2. 分配其它的接收器在所有的执行器上,整体的执行器的分布要均衡。
这个方法当我们开始启动接收器时被调用。
/**
* Try our best to schedule receivers with evenly distributed. However, if the
* `preferredLocation`s of receivers are not even, we may not be able to schedule them evenly
* because we have to respect them.
*
* Here is the approach to schedule executors:
* <ol>
* <li>First, schedule all the receivers with preferred locations (hosts), evenly among the
* executors running on those host.</li>
* <li>Then, schedule all other receivers evenly among all the executors such that overall
* distribution over all the receivers is even.</li>
* </ol>
*
* This method is called when we start to launch receivers at the first time.
*
* @return a map for receivers and their scheduled locations
*/
def scheduleReceivers(
receivers: Seq[Receiver[_]],
executors: Seq[ExecutorCacheTaskLocation]): Map[Int, Seq[TaskLocation]] = {
if (receivers.isEmpty) {
return Map.empty
}
if (executors.isEmpty) {
return receivers.map(_.streamId -> Seq.empty).toMap
}
val hostToExecutors = executors.groupBy(_.host)
val scheduledLocations = Array.fill(receivers.length)(new mutable.ArrayBuffer[TaskLocation])
val numReceiversOnExecutor = mutable.HashMap[ExecutorCacheTaskLocation, Int]()
// Set the initial value to 0
executors.foreach(e => numReceiversOnExecutor(e) = 0)
// Firstly, we need to respect "preferredLocation". So if a receiver has "preferredLocation",
// we need to make sure the "preferredLocation" is in the candidate scheduled executor list.

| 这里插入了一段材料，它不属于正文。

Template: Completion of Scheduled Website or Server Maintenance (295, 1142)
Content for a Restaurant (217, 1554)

for (i <- 0 until receivers.length) {
// Note: preferredLocation is host but executors are host_executorId
receivers(i).preferredLocation.foreach { host =>
hostToExecutors.get(host) match {
case Some(executorsOnHost) =>
// preferredLocation is a known host. Select an executor that has the least receivers in
// this host
val leastScheduledExecutor =
executorsOnHost.minBy(executor => numReceiversOnExecutor(executor))
scheduledLocations(i) += leastScheduledExecutor
numReceiversOnExecutor(leastScheduledExecutor) =
numReceiversOnExecutor(leastScheduledExecutor) + 1
case None =>
// preferredLocation is an unknown host.
// Note: There are two cases:
// 1. This executor is not up. But it may be up later.
// 2. This executor is dead, or it's not a host in the cluster.
// Currently, simply add host to the scheduled executors.
// Note: host could be `HDFSCacheTaskLocation`, so use `TaskLocation.apply` to handle
// this case
scheduledLocations(i) += TaskLocation(host)
}
}
}
// For those receivers that don't have preferredLocation, make sure we assign at least one
// executor to them.
for (scheduledLocationsForOneReceiver <- scheduledLocations.filter(_.isEmpty)) {
// Select the executor that has the least receivers
val (leastScheduledExecutor, numReceivers) = numReceiversOnExecutor.minBy(_._2)
scheduledLocationsForOneReceiver += leastScheduledExecutor
numReceiversOnExecutor(leastScheduledExecutor) = numReceivers + 1
}
// Assign idle executors to receivers that have less executors
val idleExecutors = numReceiversOnExecutor.filter(_._2 == 0).map(_._1)
for (executor <- idleExecutors) {
// Assign an idle executor to the receiver that has least candidate executors.
val leastScheduledExecutors = scheduledLocations.minBy(_.size)
leastScheduledExecutors += executor
}
receivers.map(_.streamId).zip(scheduledLocations).toMap
}